**ЧТО НУЖНО СДЕЛАТЬ:**
[a] Ответьте по тексту о романе «Ханеман» на три вопроса, помечая ответы так же:
(i) В каком городе остался Ханеман после войны?
(ii) Кого Ханеман спас, случайно проходя мимо?
(iii) Каким даром обладал глухонемой мальчик-сирота?
[b] Процитируйте текст о романе «Ханеман» начиная со слов «Ханеман, именем которого» и вплоть до слов «таким веселым достоинством.».
[c] Перескажите в виде краткого списка абзац текста о романе «Ханеман», который начинается словами «Ханеман, именем которого назван роман», сохранив его основные факты.
-------- ИСТОЧНИК
Для Ханемана, оледеневшего к людям и жизни, и, возможно, лишь из равнодушия оставшегося в послевоенном Гданьске-Данциге (“Почему же вы не уехали?” — недоумевает представитель небезызвестного учреждения, а потом, конечно же, предлагает сотрудничать), зло отнюдь не равняется войне. И читатель с ним как бы начинает смотреть глубже, мучаясь хрупкостью и краткостью человеческой жизни. Что такое жизнь — бессмысленное мучение перед падением в пустоту или школа, дверь в радость? Разгадал ли Ханеман эту загадку, твердо сказать невозможно. Но в Ханемане совершился некий перелом, поворот в верную сторону; он как бы заново стал учиться ориентироваться в пространстве жизни, как ребенок или выздоравливающий учится ходить. Впрочем, всем необходимо однажды начать познавать мир заново. Говорящий, что научился жить, — пока еще мертв.
Ханеман, именем которого назван роман, — основной его герой, но далеко не единственный. Его жизнь вплетается в мир простых людей, которые редко терзаются роковыми вопросами, но часто самой жизнью отвечают на них. Именно с открытия другого начинается в Ханемане “жизнь сначала”. Случайно проходя мимо, он спас девушку, пытавшуюся покончить с собой, — ему ничего другого не оставалось — и вынужденное активное действие будто бы сделало небольшую трещину в его оледенении. Он стал заниматься с глухонемым мальчиком-сиротой, который обладал несравненным даром подражания и изображения. Символично, что повернуться к людям Ханеману помогли именно эти два человека — девушка и мальчик, несшие каждый свое неподъемное прошлое с таким веселым достоинством.
----------------
-------- ИСХОДНЫЕ ДАННЫЕ
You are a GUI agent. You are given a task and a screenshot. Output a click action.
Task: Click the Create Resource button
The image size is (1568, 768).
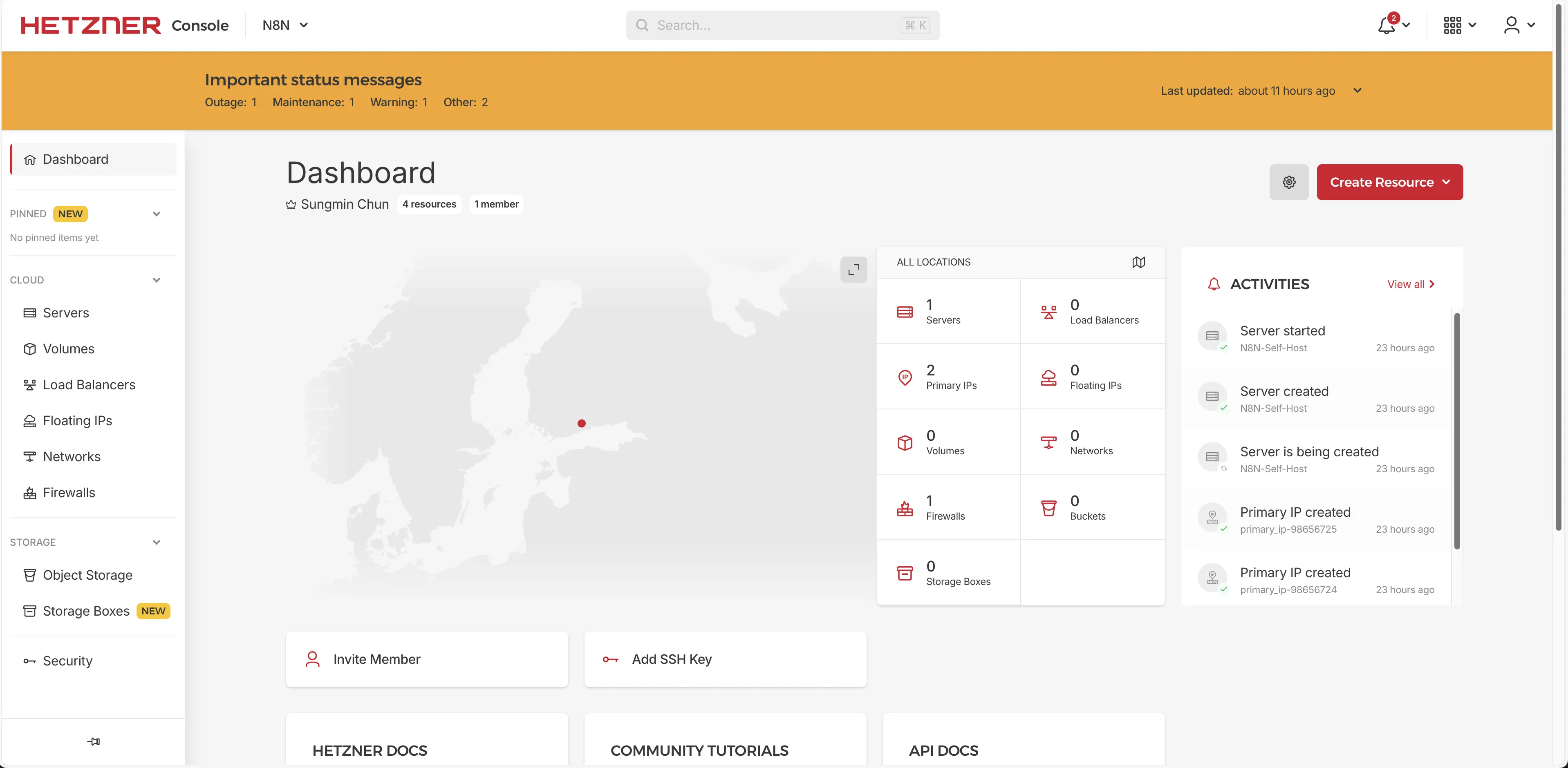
----------------
**СПИСОК РЕШЕНИЙ:**
[a]
(i) В послевоенном Гданьске-Данциге.
(ii) Девушку, пытавшуюся покончить с собой.
(iii) Несравненным даром подражания и изображения.

[b]
Ханеман, именем которого назван роман, — основной его герой, но далеко не единственный. Его жизнь вплетается в мир простых людей, которые редко терзаются роковыми вопросами, но часто самой жизнью отвечают на них. Именно с открытия другого начинается в Ханемане “жизнь сначала”. Случайно проходя мимо, он спас девушку, пытавшуюся покончить с собой, — ему ничего другого не оставалось — и вынужденное активное действие будто бы сделало небольшую трещину в его оледенении. Он стал заниматься с глухонемым мальчиком-сиротой, который обладал несравненным даром подражания и изображения. Символично, что повернуться к людям Ханеману помогли именно эти два человека — девушка и мальчик, несшие каждый свое неподъемное прошлое с таким веселым достоинством.

[c]
- Ханеман — основной, но не единственный герой романа, названного его именем.
- Его жизнь вплетается в мир простых людей, которые самой жизнью отвечают на роковые вопросы.
- «Жизнь сначала» начинается для Ханемана с открытия другого человека.
- Случайно проходя мимо, он спас девушку, пытавшуюся покончить с собой, и это сделало трещину в его оледенении.
- Он стал заниматься с глухонемым мальчиком-сиротой, обладавшим даром подражания и изображения.
- Повернуться к людям Ханеману помогли именно девушка и мальчик, которые несли свое тяжелое прошлое с веселым достоинством.